• _Task goal_: Copy each line in the data below that contains the word "computer".

[Saved entries]
━━━

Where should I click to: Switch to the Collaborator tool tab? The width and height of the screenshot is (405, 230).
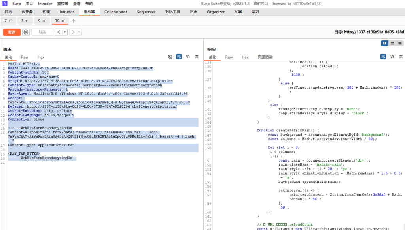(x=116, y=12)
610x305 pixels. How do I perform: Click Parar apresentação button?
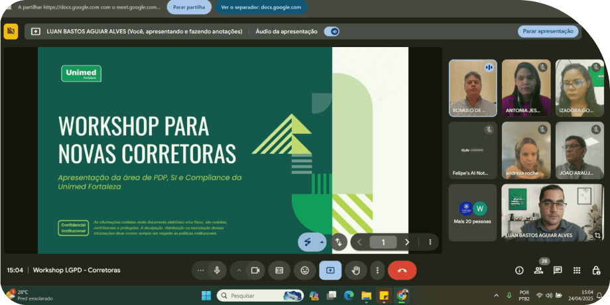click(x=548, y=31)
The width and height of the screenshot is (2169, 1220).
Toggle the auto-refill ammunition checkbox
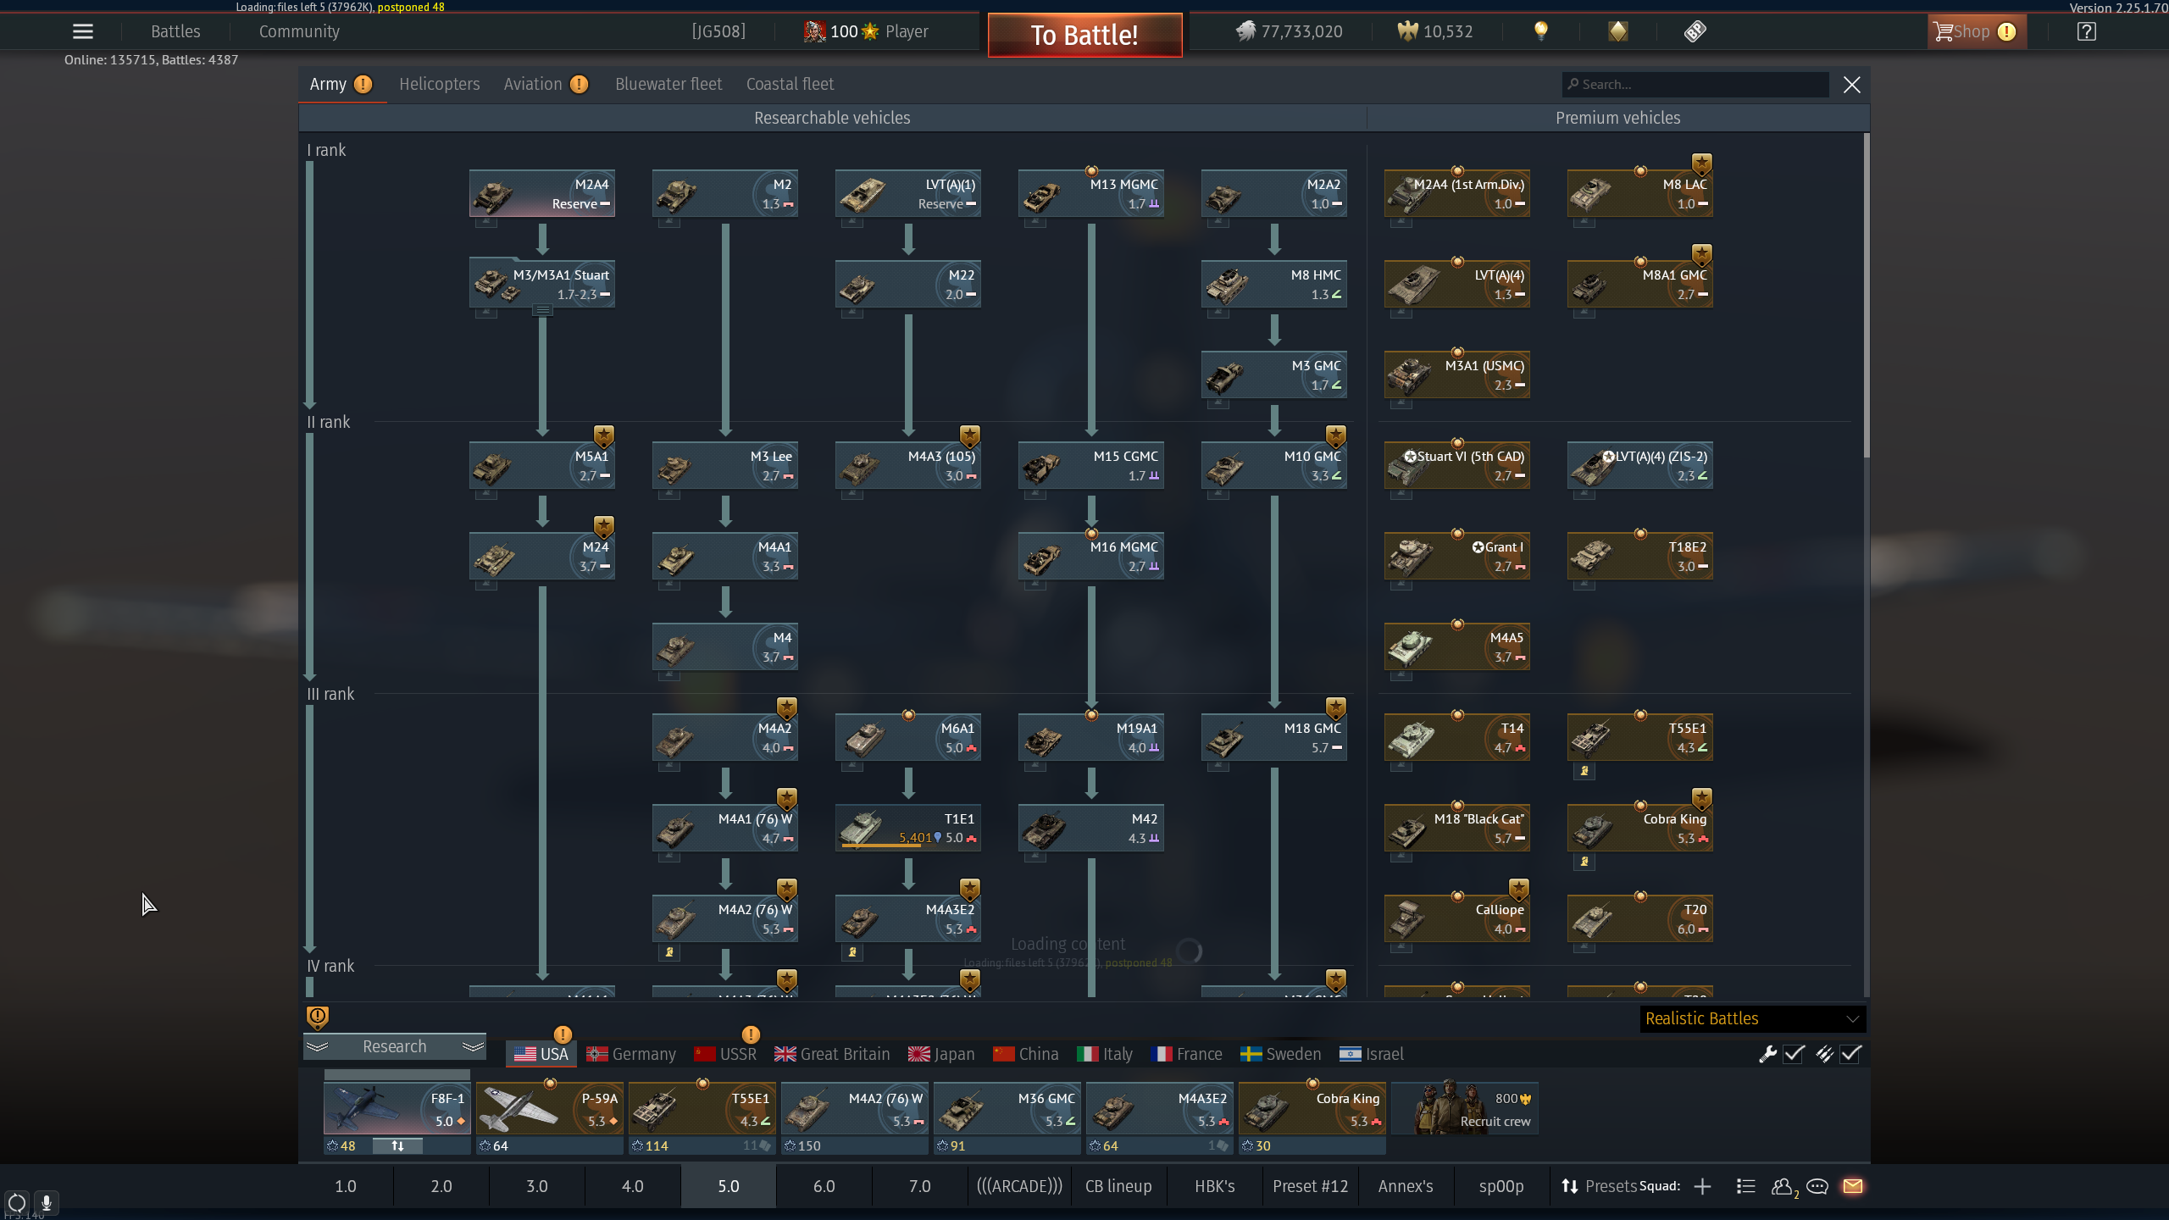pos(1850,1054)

━━━

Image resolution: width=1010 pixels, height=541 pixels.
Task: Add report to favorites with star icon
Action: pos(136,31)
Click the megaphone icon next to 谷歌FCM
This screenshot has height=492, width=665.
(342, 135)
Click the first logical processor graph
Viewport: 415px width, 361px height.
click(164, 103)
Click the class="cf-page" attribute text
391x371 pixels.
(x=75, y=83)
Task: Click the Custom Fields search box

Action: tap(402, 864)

━━━

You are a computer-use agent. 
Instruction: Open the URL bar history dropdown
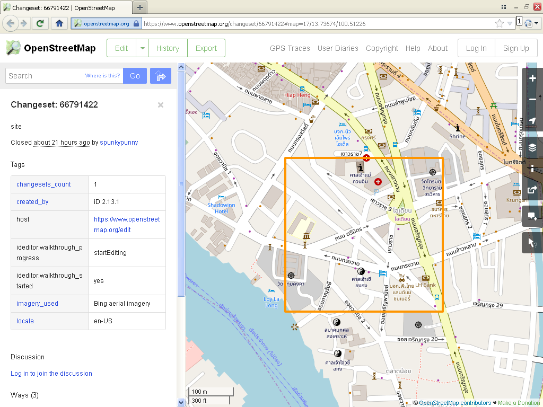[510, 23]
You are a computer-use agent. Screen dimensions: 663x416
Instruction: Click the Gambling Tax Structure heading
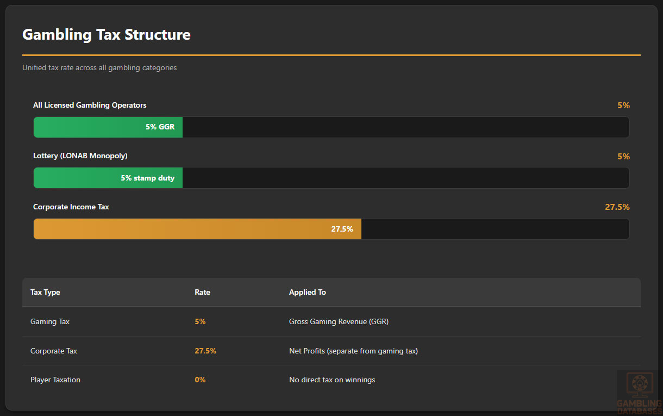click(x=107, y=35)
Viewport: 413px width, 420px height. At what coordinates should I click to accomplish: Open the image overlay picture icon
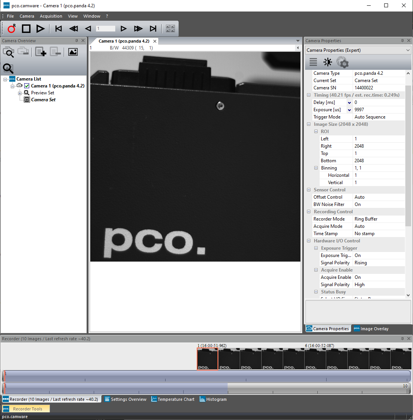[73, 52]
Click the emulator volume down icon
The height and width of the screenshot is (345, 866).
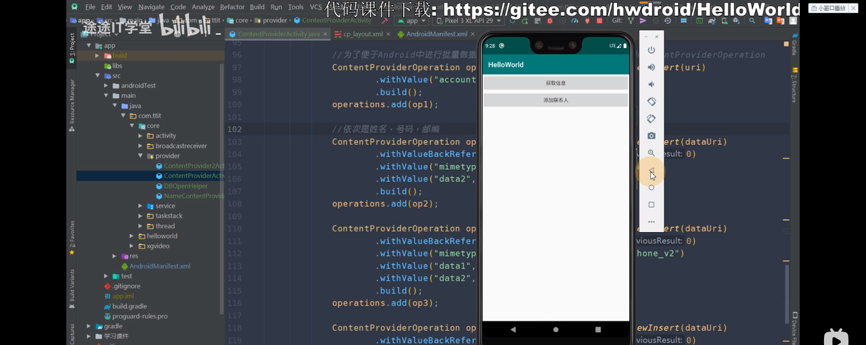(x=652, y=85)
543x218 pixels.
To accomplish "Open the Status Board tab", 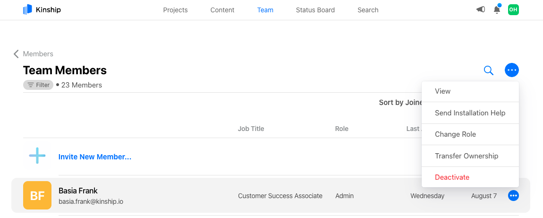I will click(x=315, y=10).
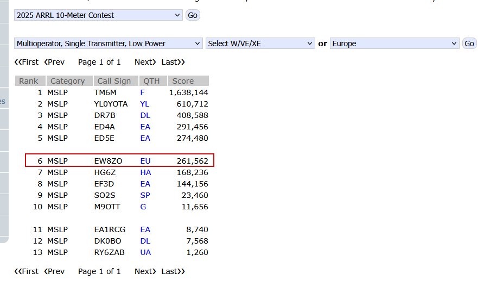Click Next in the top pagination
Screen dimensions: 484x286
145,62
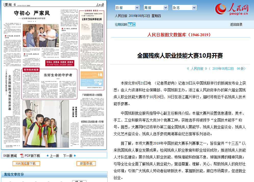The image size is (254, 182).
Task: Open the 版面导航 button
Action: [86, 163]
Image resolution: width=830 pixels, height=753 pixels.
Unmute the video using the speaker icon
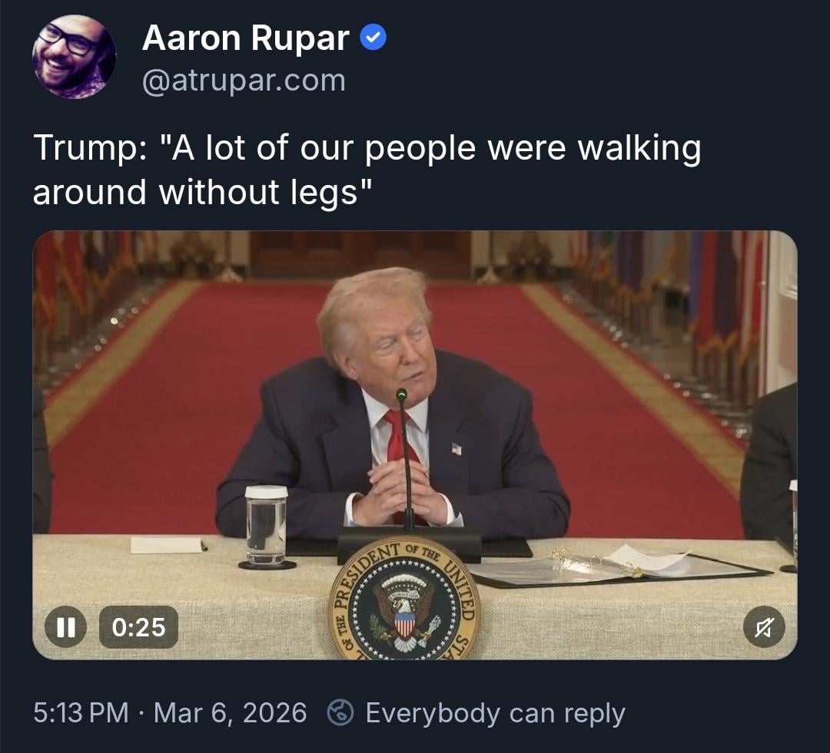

━━━

• _Reply_:
You are a computer-use agent. 
You are a computer-use agent. Screen dimensions: 663x416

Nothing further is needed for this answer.